Christine,
I'll have to get back to you with the citation for correlation between drug use and income level; but, no, there was no mention of high school. The individuals studied were all gainfully-employed adults.
Here is something I can find right now, from Jonathon Ott's book "Pharmacophilia: The Natural Paradises," 1997: --------------------------------------------------------- A recent article [M.T. Bardo, et al. "Psychobiology of novelty seeking and drug seeking behavior," Behavioral Brain Research, 77:23-43, 1996] explored the manifold parallels between drug-seeking behavior and "novely-seeking," which is also thought to activate the reward pathway of the limbic system.
In experimental animals, drugs which antagonize the effects of dopamine inhibit both drug-seeking as well as novelty-seeking behavior.
In test animals and human beings, "high-novelty responders" are at once more sensitive to, and show more interest in inebriants, and many biochemical indices are associated with this, such as lower levels of platelet MAO, which is though to correlate with elevated levels of dopamine in cerebral reward circuits.
What is this novelty-seeking behavior, if not *intelligence*--an inquiring, open attitude to the novel, the unknown? That novelty-seeking should activate archaic reward pathways bears witness to its evolutionary importance, and it is not difficult to imagine how, within a given species adapting to the constraints of its niche in an ecosystem, high novelty-seeking behavior--or a courageous, inquisitive, outgoing, forward-looking attitude--should be rewarding, even confer adaptive advantages.
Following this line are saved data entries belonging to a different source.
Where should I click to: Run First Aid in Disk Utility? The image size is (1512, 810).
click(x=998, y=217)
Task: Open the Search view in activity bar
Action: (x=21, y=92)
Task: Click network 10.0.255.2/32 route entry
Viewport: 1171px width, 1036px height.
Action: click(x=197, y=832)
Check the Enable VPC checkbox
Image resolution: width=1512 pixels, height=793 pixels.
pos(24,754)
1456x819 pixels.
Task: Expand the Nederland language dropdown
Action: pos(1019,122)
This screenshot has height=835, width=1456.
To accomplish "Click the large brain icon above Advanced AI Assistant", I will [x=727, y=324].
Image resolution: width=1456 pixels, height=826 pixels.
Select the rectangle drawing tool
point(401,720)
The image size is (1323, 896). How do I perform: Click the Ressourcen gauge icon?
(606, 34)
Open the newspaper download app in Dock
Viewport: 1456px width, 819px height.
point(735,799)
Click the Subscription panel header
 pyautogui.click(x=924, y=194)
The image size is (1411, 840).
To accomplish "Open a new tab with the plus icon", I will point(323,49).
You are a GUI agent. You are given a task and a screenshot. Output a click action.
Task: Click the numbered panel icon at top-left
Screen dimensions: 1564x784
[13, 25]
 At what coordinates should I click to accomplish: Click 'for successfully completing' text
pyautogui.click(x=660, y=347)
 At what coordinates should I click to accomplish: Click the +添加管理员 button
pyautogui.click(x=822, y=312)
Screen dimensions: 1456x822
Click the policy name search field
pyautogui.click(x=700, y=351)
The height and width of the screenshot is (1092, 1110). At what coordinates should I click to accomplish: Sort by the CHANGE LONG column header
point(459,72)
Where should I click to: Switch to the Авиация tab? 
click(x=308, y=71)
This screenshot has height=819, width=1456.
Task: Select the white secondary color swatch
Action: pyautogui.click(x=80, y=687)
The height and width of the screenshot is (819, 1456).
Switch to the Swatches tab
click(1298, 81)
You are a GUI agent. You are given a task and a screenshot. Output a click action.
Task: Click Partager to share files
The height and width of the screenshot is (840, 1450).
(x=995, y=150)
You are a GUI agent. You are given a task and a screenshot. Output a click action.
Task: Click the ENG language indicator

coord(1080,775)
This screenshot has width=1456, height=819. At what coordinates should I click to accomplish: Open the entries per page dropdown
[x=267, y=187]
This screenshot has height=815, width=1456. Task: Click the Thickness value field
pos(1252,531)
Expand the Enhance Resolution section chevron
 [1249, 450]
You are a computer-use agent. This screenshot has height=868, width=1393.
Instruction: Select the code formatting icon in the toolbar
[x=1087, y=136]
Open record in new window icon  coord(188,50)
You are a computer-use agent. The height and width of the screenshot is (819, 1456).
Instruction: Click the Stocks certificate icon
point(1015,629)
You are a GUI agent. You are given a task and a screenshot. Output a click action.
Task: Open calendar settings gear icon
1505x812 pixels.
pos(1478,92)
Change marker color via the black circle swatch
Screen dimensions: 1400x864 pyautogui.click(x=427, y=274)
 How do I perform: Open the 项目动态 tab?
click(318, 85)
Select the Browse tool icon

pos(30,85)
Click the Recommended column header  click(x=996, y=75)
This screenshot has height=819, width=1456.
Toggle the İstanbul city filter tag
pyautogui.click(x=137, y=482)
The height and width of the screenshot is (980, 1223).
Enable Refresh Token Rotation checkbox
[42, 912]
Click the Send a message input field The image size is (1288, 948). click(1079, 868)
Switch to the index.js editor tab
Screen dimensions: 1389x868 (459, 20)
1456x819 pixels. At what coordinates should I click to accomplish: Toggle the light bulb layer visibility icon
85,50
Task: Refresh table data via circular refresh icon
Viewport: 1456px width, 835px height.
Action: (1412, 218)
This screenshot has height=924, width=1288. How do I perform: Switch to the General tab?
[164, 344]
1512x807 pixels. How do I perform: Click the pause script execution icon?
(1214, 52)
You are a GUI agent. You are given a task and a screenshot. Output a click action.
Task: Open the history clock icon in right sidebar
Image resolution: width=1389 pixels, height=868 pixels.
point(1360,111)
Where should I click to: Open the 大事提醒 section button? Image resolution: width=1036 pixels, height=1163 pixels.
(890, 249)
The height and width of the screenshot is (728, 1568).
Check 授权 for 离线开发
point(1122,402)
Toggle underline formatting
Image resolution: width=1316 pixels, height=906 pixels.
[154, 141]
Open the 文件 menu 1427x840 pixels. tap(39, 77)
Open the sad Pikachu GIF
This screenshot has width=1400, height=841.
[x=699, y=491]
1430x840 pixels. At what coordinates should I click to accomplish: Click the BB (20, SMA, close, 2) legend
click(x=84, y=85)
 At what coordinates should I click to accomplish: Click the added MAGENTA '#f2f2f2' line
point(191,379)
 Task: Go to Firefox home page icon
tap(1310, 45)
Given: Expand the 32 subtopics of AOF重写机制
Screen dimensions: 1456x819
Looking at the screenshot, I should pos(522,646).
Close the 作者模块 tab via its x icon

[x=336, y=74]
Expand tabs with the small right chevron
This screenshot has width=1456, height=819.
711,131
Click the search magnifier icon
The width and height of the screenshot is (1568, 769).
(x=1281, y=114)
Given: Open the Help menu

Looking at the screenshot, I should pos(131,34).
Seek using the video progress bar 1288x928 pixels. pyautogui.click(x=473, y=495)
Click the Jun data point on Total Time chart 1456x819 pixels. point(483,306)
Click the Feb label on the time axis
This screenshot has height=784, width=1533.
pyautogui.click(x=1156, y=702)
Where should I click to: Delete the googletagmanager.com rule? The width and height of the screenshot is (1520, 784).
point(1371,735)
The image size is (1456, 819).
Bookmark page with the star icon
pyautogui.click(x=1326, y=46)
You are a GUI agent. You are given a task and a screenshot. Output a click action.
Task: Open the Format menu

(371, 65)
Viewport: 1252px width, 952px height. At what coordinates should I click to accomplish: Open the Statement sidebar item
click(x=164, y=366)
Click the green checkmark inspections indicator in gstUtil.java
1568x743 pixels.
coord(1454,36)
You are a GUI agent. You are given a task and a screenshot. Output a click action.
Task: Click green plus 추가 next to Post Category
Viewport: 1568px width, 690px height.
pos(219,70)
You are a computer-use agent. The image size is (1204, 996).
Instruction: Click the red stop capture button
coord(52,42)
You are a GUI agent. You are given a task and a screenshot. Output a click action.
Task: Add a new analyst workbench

While curiosity perchance sometimes kills the cat, it has undeniably served our species well; a unique species emblematic of the premium evolution put on intelligence. It was even conjectured by R.G. Wasson in 1957 that the amritous alkaloids of entheogenic plants functioned as "kairomones" for our protohuman ancestors millenia ago, having "unlimbered the imagination of those first men who ate them, stirred their curiosity and speculative faculties," serving indeed as:
[A] veritable detonator to his soul, arousing in him sentiments of awe and reverence, and gentleness and love, to the highest pitch of which mankind is capable, all those sentiments and virtues that mankind has ever since regarded as the highest attribute of his kind. It made him see what the perishing mortal eye cannot see. [Wasson 1961] ------------------------------------------------------------
Yes Christine, Wasson conjectured that the ingestion of a "psychedelic" mushroom resulted in the human discovery of God, and thus led, ultimately, to the development of religon.
For those who never heard of him, Wasson was employed on Wall Street, engaged in the business of private banking, and was quite a very rich man.